Second, with all of these remotes, what are the better ones to get? I see Firefly, and a lot of generic remotes out there. I have a Dinovo Mini keyborad I will be using for basic computer use (mostly for setting up and any config changes). But my main intention is to hit the nice green button for media center. I would be fine with getting an RF or IR receiver for it as long as it works with the newer Logitech Harmony remotes (I have the RF connector for that).

Then the last piece is with the software. I remember seeing Beyond TV as one of the most feature-rich apps. Is it still the same?

Any recommendation on this stuff is a HUGE HUGE help to me! I will keep searching through the forums on my hunt for the best stuff and also for a new video card.


----------



## lsiberian (Mar 24, 2009)

jaelae said:


> Well I've messed around with HTPC's in the past but never really pushed myself to get one working comfortably (and I mean by that with full TV tuner integration, remote, etc.).
> 
> I purchased a Shuttle SX58H7 Core i7 system and tossed in a 960 Core i7 processor,6gb DDR3, Bluray Drive, and 2TB 7200rpm HD. I went ahead and reused a slightly older PCI-Express Card but will be replacing it soon with a newer one that has HDMI out.
> 
> ...


I'd go with an ATI wonder if you can find one for a TV tuner. Not sure if it will work with cable though. URC makes very good remotes, though that may not be your aim.


----------



## vann_d (Apr 7, 2009)

I had an ATI wonder and I hated it.
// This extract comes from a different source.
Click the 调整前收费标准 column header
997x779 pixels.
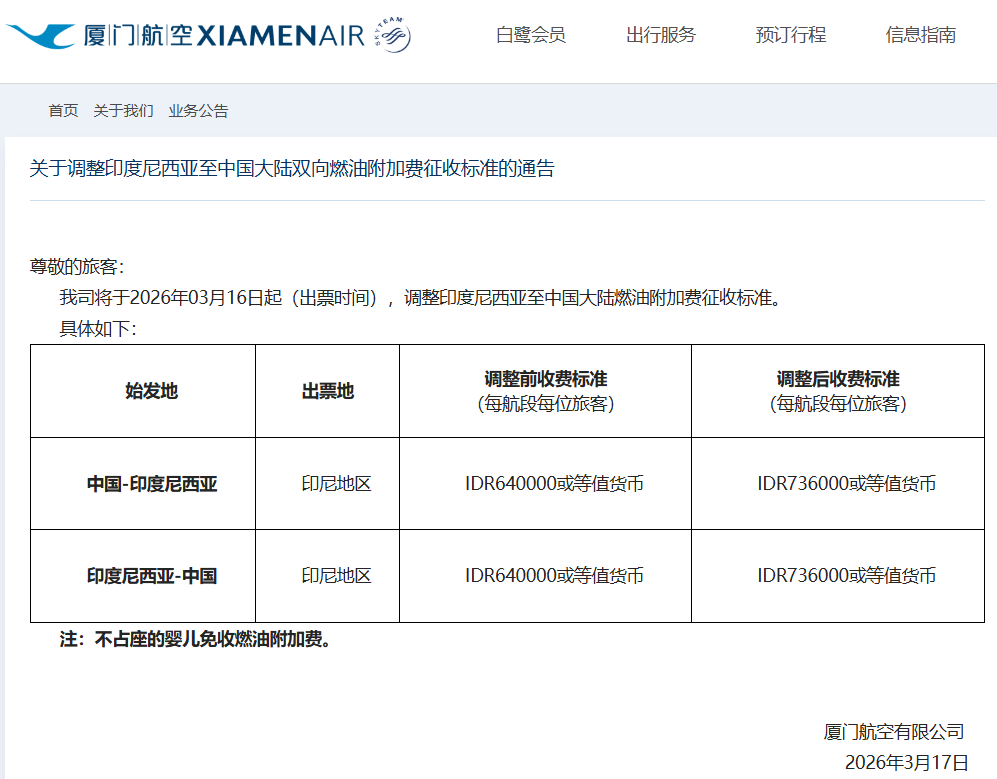[545, 380]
It crashed and froze all the time. Remote only worked from 1 ft away. Only works with ATI graphics cards. Stay away...


----------



## nova (Apr 30, 2006)

I don't know for sure, but I think ATI designed cards are currently the only ones out there that have a tuner with CableCARD. That may change as Microsoft and CableLabs announced that with Windows 7 they would be eliminating the OEM requirements for special BIOS and activation codes for CableCARD systems. I should guess that others will jump on board soon.

As for remotes, I like Harmony. :T


----------